If “Hotel California” is the Eagles channeling their inner “Stairway to Heaven,” “Life in the Fast Lane” apes Aerosmith.

But Joe Walsh pulls it off with that riff. Lyrically, it’s all metaphors for…. something. Like the intellectual at the dinner party, it seems profound until you actually listen. Inspired by a high-speed car ride Frey took with his drug dealer, it could just be about cocaine-fueled sex. You could respect that. Note that some think the Eagles with this song invented the saying of “living in the fast lane.” This feels like a C plot on Curb Your Enthusiasm.

The aptly named “Wasted Time” slows things down again with a conventional love ballad, larded with strings and Don Henley condescendingly sympathizing with the lover he just dumped: “How do you start it over / You don’t know if you can / You don’t care much for a stranger’s touch / But you can’t hold your man.”

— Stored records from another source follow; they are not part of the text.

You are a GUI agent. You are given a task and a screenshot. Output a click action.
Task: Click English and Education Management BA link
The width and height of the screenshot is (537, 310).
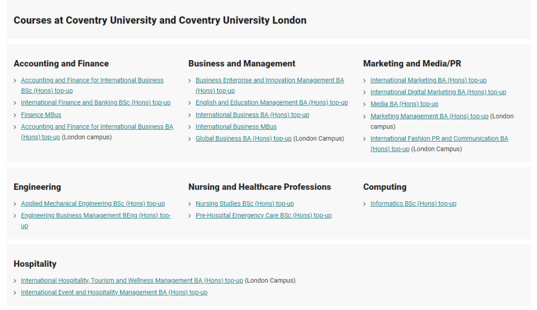pos(271,103)
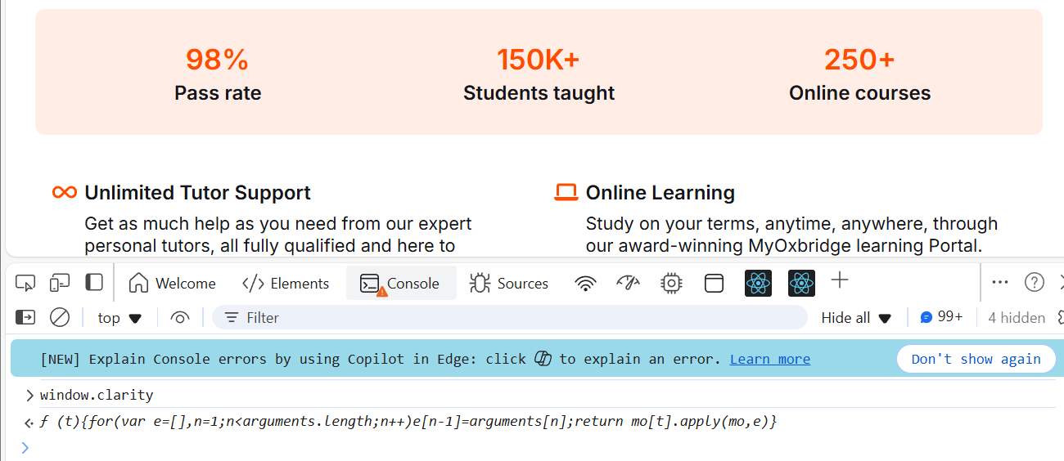Image resolution: width=1064 pixels, height=461 pixels.
Task: Open the top context dropdown
Action: 119,318
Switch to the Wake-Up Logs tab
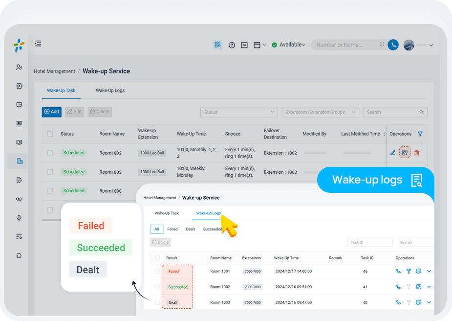 click(110, 91)
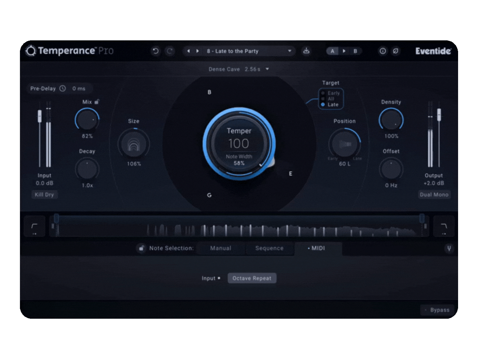The width and height of the screenshot is (478, 359).
Task: Click the leaf icon beside info
Action: (x=396, y=51)
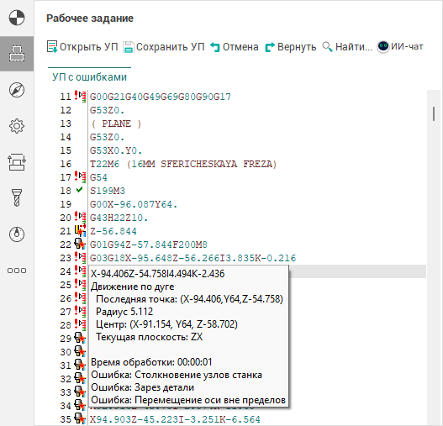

“Victim of Love” sounds like Lynyrd Skynyrd to start until the more conventional Eagles-style chorus kicks in. Henley reportedly stole the lead vocal from Don Felder, who had conceived the song and wanted to sing it. Here he is singing it during his solo tour of 1991.

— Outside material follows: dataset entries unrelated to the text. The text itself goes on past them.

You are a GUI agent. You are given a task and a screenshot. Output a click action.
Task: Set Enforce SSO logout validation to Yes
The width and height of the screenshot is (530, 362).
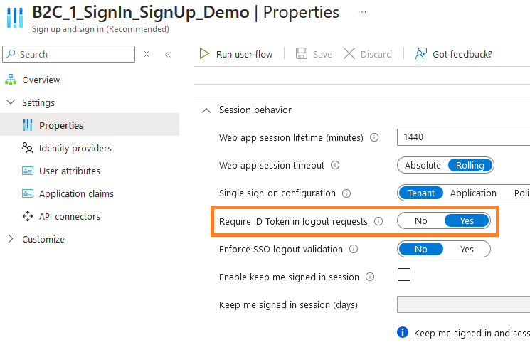point(467,249)
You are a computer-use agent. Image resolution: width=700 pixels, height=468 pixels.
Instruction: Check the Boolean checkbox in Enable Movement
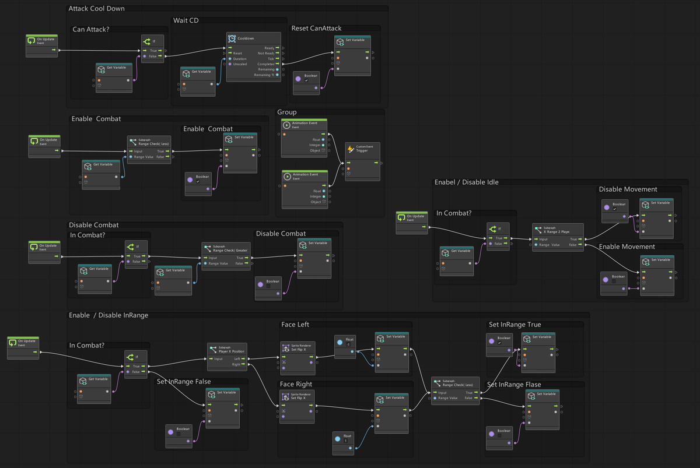tap(613, 281)
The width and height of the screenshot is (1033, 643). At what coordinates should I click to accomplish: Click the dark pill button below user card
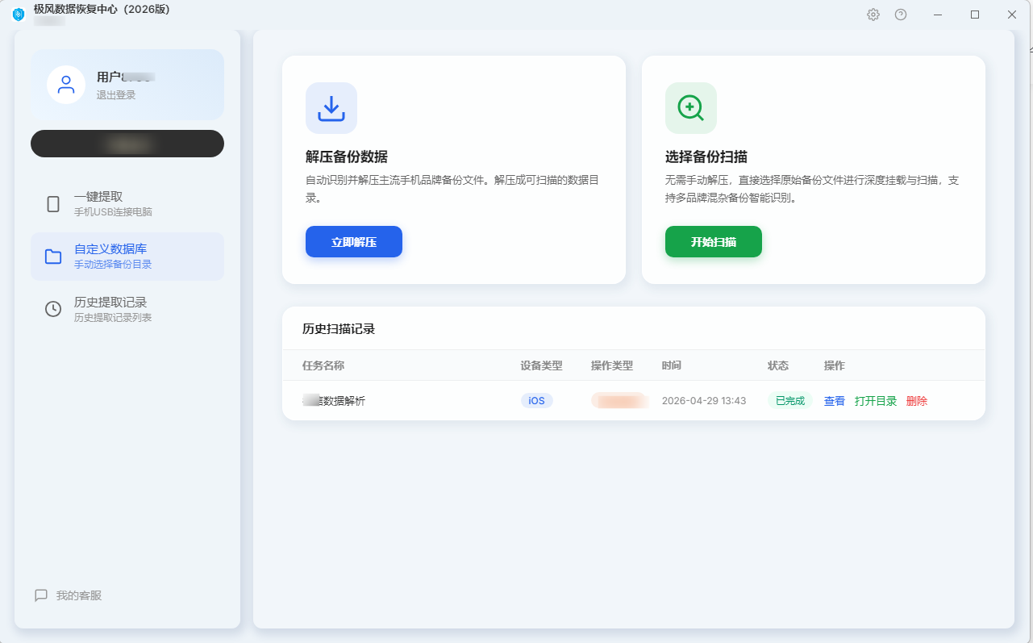127,144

“Pretty Maids All in a Row” features Walsh, never the greatest singer, ostensibly because he wrote it. (Evidently he had more pull than Felder in this regard.) But Walsh’s lead was a mistake. Say what you will about the Eagles, but their vocals generally, and Don Henley’s in particular, were consistently top shelf, both on record and onstage.

It’s doubtful that any mom ever yelled at her kid to turn down, never mind turn off, Hotel California. And maybe that’s how you sell 32 million copies and counting. But this, as well as incessant radio airplay, is also the essence of why so many dislike the album and The Eagles. After four straight love songs, Henley closes the album with “The Last Resort,” about the more common upper-crust belief that they’ve found paradise after ruining it with their ugly homes, laying “the mountains low while the town got high.”

EAGLES – The last resort from Wagner on Vimeo.

Were The Eagles actually chronicling a (1970s) counterculture in freefall? Should we give them credit for realizing Frey’s dream of becoming the musical equivalent of a successful sports franchise—or is this kind of commercial ambition the root of the problem? Can we all concede that their music, at a minimum, is an aesthetic pleasure? Should we give up the fight and learn to love the Eagles? Have our brains ever needed peaceful, easy feelings more than right now? Surrender to what we cannot escape. You can stab the Eagles with your steely knives, but you just can’t kill the beast.